Pixel coordinate grounding data
================================
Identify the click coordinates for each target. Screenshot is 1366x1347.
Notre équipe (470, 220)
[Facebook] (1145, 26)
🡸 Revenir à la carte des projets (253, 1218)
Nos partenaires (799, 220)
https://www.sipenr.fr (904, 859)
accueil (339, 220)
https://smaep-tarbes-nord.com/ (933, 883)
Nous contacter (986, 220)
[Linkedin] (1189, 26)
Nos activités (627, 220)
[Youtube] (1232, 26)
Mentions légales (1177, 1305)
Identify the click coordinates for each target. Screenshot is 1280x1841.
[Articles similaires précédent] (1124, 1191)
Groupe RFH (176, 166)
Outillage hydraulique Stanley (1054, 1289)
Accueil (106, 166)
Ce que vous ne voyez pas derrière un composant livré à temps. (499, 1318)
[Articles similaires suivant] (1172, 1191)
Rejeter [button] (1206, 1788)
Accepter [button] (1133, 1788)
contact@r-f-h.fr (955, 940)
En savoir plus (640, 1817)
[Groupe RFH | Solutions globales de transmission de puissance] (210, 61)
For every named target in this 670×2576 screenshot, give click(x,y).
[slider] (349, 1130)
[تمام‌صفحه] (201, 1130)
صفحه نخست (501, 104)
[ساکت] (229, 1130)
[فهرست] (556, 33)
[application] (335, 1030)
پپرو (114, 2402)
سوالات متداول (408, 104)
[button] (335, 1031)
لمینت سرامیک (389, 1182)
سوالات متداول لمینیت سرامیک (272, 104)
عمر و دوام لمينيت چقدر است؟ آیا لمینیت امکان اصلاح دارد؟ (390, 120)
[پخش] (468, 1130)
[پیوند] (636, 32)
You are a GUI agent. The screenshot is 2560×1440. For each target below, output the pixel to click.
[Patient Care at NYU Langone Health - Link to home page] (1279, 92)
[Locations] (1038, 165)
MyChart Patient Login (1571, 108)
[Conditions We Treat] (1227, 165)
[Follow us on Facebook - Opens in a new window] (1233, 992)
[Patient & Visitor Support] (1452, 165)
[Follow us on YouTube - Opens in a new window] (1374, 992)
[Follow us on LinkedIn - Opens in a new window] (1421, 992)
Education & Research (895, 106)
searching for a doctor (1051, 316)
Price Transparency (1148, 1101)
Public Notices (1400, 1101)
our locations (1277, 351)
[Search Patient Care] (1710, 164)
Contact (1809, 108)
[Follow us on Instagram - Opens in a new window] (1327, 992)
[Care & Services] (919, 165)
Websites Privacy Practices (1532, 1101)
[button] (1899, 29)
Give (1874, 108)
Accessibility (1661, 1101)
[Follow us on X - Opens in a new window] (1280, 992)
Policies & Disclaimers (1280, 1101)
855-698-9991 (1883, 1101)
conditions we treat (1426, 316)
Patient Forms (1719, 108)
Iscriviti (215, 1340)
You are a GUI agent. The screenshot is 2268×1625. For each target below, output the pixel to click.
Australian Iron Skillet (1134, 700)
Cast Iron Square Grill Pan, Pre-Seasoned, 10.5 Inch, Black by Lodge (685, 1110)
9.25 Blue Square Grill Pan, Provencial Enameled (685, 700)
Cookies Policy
================================
__EXERCISE AIM__: Would you please print every record exactly as written?

__SOLUTION TO THIS EXERCISE__:
Identify the click coordinates for each target. Screenshot is 1366x1347.
Notre équipe (470, 220)
[Facebook] (1145, 26)
🡸 Revenir à la carte des projets (253, 1218)
Nos partenaires (799, 220)
https://www.sipenr.fr (904, 859)
accueil (339, 220)
https://smaep-tarbes-nord.com/ (933, 883)
Nous contacter (986, 220)
[Linkedin] (1189, 26)
Nos activités (627, 220)
[Youtube] (1232, 26)
Mentions légales (1177, 1305)
Identify the click coordinates for each target. Screenshot is 1280x1841.
[Articles similaires précédent] (1124, 1191)
Groupe RFH (176, 166)
Outillage hydraulique Stanley (1054, 1289)
Accueil (106, 166)
Ce que vous ne voyez pas derrière un composant livré à temps. (499, 1318)
[Articles similaires suivant] (1172, 1191)
Rejeter [button] (1206, 1788)
Accepter [button] (1133, 1788)
contact@r-f-h.fr (955, 940)
En savoir plus (640, 1817)
[Groupe RFH | Solutions globales de transmission de puissance] (210, 61)
For every named target in this 670×2576 screenshot, give click(x,y).
[slider] (349, 1130)
[تمام‌صفحه] (201, 1130)
صفحه نخست (501, 104)
[ساکت] (229, 1130)
[فهرست] (556, 33)
[application] (335, 1030)
پپرو (114, 2402)
سوالات متداول (408, 104)
[button] (335, 1031)
لمینت سرامیک (389, 1182)
سوالات متداول لمینیت سرامیک (272, 104)
عمر و دوام لمينيت چقدر است؟ آیا لمینیت امکان اصلاح دارد؟ (390, 120)
[پخش] (468, 1130)
[پیوند] (636, 32)
You are a GUI agent. The screenshot is 2560×1440. For each target below, output the pixel to click.
[Patient Care at NYU Langone Health - Link to home page] (1279, 92)
[Locations] (1038, 165)
MyChart Patient Login (1571, 108)
[Conditions We Treat] (1227, 165)
[Follow us on Facebook - Opens in a new window] (1233, 992)
[Patient & Visitor Support] (1452, 165)
[Follow us on YouTube - Opens in a new window] (1374, 992)
[Follow us on LinkedIn - Opens in a new window] (1421, 992)
Education & Research (895, 106)
searching for a doctor (1051, 316)
Price Transparency (1148, 1101)
Public Notices (1400, 1101)
our locations (1277, 351)
[Search Patient Care] (1710, 164)
Contact (1809, 108)
[Follow us on Instagram - Opens in a new window] (1327, 992)
[Care & Services] (919, 165)
Websites Privacy Practices (1532, 1101)
[button] (1899, 29)
Give (1874, 108)
Accessibility (1661, 1101)
[Follow us on X - Opens in a new window] (1280, 992)
Policies & Disclaimers (1280, 1101)
855-698-9991 (1883, 1101)
conditions we treat (1426, 316)
Patient Forms (1719, 108)
Iscriviti (215, 1340)
You are a GUI agent. The screenshot is 2268×1625. For each target below, output the pixel to click.
Australian Iron Skillet (1134, 700)
Cast Iron Square Grill Pan, Pre-Seasoned, 10.5 Inch, Black by Lodge (685, 1110)
9.25 Blue Square Grill Pan, Provencial Enameled (685, 700)
Cookies Policy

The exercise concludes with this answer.